Answering common questions via automation technology frees engineers to do more fulfilling, interesting, and rewarding work.
Manufacturers of highly configurable products want to maximize engineering resources. By capturing knowledge and decision-making, the newest best-in-class engineering automation software speeds development of subsequent design iterations.
Automating rules for engineer-to-order (ETO) manufacturers configures custom versions; these technologies allow custom products to reach markets faster and with less friction. More compelling proposals, higher quality products, and reduced engineering costs provide a rapid ROI (return on investment).
Many engineer-to-order manufacturers are able to manage configured products more effectively when automation is implemented especially during product engineering, development, and release cycles. Manually, design errors increase exponentially.
A Typical Design Engineering Cycle and Common Questions
Powerful Automation Tools
There are powerful automation tools for defining product structures, managing configuration rules (between products and across solutions), as well as understanding the interactions of options and components in complex products.
These tools empower users to make faster, more effective design decisions. Through configuration analysis, BOM (Bill of Material) validation, and collaborative modeling, engineering automation achieves faster time to market with higher quality products at lower costs.
Excel-like Simplicity Helps Create 3D Product Models and Assemblies
Highly configurable products cannot be effectively managed using spreadsheets alone. Solutions like Knowledge Bridge (kBridge) operate a lot like Excel.
Unlike Excel, the technology builds hierarchical product models, due to the native ability to identify and drive top-level design parameters.
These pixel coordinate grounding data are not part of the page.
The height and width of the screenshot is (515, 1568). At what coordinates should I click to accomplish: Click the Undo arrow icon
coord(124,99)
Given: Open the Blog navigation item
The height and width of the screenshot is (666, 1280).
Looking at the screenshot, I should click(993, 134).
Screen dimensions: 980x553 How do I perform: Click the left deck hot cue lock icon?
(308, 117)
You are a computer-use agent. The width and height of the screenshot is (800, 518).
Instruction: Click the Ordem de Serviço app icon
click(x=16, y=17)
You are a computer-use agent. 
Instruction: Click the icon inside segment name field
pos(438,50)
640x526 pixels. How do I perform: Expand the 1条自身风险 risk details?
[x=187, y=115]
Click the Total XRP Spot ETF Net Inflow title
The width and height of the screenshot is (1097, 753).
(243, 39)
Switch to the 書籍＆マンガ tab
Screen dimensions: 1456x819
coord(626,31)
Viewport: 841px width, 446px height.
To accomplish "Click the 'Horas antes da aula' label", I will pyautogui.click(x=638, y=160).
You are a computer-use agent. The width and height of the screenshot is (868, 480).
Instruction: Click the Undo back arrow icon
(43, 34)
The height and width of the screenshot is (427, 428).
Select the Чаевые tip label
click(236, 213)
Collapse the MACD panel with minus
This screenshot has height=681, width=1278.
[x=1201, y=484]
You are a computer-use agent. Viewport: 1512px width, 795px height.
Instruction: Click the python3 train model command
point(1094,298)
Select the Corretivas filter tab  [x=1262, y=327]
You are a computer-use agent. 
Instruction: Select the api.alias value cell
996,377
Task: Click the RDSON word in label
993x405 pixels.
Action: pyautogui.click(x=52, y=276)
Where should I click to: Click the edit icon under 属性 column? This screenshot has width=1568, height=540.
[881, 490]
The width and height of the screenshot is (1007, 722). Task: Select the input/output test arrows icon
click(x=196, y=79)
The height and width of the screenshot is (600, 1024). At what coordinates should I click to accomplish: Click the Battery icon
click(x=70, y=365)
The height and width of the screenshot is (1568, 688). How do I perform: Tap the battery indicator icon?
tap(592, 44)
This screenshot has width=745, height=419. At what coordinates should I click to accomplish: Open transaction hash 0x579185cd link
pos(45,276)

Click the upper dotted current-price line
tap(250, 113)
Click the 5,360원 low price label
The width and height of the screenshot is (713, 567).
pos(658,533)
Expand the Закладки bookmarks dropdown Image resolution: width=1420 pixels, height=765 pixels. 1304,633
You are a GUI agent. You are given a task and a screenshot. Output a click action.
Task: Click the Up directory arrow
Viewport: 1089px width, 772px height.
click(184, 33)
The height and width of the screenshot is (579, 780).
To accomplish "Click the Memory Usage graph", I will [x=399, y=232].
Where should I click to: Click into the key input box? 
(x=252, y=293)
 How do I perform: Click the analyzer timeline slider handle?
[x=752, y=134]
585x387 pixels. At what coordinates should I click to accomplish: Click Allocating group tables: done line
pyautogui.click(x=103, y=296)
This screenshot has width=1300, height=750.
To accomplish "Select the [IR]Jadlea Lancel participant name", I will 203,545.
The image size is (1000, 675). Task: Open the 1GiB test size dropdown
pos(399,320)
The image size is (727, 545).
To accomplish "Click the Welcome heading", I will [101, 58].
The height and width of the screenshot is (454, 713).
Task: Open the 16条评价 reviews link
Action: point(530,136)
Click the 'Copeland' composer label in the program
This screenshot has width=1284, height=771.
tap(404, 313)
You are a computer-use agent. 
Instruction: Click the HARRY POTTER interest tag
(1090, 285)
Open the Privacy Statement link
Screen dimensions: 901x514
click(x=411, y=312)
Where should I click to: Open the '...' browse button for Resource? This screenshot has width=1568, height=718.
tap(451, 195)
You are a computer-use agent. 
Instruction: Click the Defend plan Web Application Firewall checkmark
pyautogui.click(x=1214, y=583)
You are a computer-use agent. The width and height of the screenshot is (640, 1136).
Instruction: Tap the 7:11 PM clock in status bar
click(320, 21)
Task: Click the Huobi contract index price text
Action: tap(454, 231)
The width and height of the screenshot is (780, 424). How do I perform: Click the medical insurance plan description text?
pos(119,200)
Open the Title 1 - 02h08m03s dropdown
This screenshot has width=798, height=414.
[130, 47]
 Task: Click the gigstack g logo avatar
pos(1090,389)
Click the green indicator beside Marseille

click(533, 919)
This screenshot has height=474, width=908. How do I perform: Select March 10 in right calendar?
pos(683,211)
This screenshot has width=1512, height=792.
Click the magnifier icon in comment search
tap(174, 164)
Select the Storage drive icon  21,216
Users most appreciate fast, simple-to-use 3D graphics.
Engineers mired in non-automated work-around solutions (and frustrated with the segregation of spreadsheet information from design engineering) crave simple and robust engineering tools.
Typically, engineers’ top complaint in the manual ETO space is the constant repetition of boring, tedious operations.
Automating Operations
Once implemented, engineers can work on well-engineered and dynamic designs because the repetitive issues have been removed.
The right tools allow engineers to create solidly engineered products and capture knowledge in a model, then re-use it any time needed in the future.
Manufacturing Engineers’ Knowledge Base
Best-in-class design engineering solutions must reside in the cloud. Domain experts capture engineering, sales, geometric, and configuration rules for an ETO product.
UI (user interface) tools create data that non-technical personnel can use. Inputs include product engineering parameters and geometry as well as business rules and customer-specific information. Outputs include a variety of documents, including proposals, quotes, drawings, integrations with CAD/PDM, and data.
Technology must support evolutionary product design without disrupting work as users capture and grow a company’s knowledge base of engineering design capital
Design engineers must be empowered to explore options and incrementally improve product solutions through design iteration.
Enterprise engineering knowledge captured in solutions can be shared and improved. No longer tribal knowledge these data can be shared to train new engineers.
Automation in the Language of Manufacturing Engineers
Experts are able to express product requirements, configure customer designs visually, and automate the to-order work in familiar environments (similar to a spreadsheet).
Rule-making is aligned with the way engineers think versus a spreadsheet, where number-crunching is aligned with the way accountants think.
Customers want custom designs and documentation. The best-in-class tools combine custom engineered content with existing materials which reduces the engineering design hours without compromising clients’ specifications.